The senior puisne judge also asked the CJP to tell the judicial conference as to why a General Standing Order (SGO) on leave was issued that subjected judges to controls inconsistent with judicial independence and the Presidential Order of 1997.
He said for the first time in the court’s history, a GSO dictates that judges are “whole-time” at the disposal of the state — a language wholly alien to a constitutional court.
He said judges are not regimented officers and their independence is constitutionally entrenched.
“Globally in the UK, US, Canada, Australia, South Africa, Germany, France, Singapore, and India — functionaries. Leave is recognized as an entitlement, not a favour.
He said the newly introduced requirement under the GSO that a judge of the Supreme Court, while on leave or vacation, must disclose his residential address and contact details is alien to the practice of constitutional courts worldwide.
“It borrows from the ethos of civil-service bureaucracy and attempts to transplant it into the judiciary, with deeply corrosive consequences. A judge of this court is not a supervised functionary of the state but a constitutional actor whose independence is both decisional and personal.
“To compel the disclosure of a judge’s private residence is not administration, it is surveillance. It reduces the dignity of the office to that of a monitored employee and cloaks an instrument of control in the garb of procedure.
“No constitutional court of repute, the US Supreme Court, the UK Supreme Court, or the Constitutional Court of South Africa has ever imposed such a condition,” he added.
He also asked the CJP as to why the petitions challenging the 26th Constitutional Amendment have not been listed for hearing before the original full court.
He said the legitimacy of the office of the CJP and the court hangs in the balance in the pending petitions challenging the 26th amendment but the petitions remain unheard for nearly a year, though they concern the independence of the court.

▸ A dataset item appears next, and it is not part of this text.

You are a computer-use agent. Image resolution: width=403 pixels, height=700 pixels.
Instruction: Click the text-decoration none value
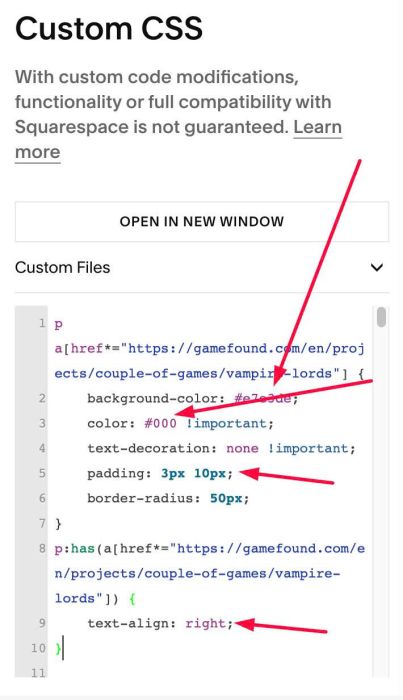point(242,448)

“They must be heard by the original full court, excluding judges elevated after the amendment.
Until then, any initiative under your leadership remains institutionally fragile, for its foundation is constitutionally suspect. True leadership lies not in managing compliance but in ensuring that the court rises above suspicion as the fearless guardian of the Constitution,” he said.
The judge also asked the top judge whether he is nurturing independence among judges, or enforcing compliance to turn this court into a regimented force.
“These are institutional questions that strike at the heart of independence. As the new judicial year commences, and in view of the judicial conference you have convened to review reforms and set priorities, the nation and the judges of this court look to their chief justice not for silence but for clarity.
“I trust that you will use the judicial conference as a moment of institutional renewal by answering these questions and reaffirming the principles of collegiality and constitutional fidelity,” he added.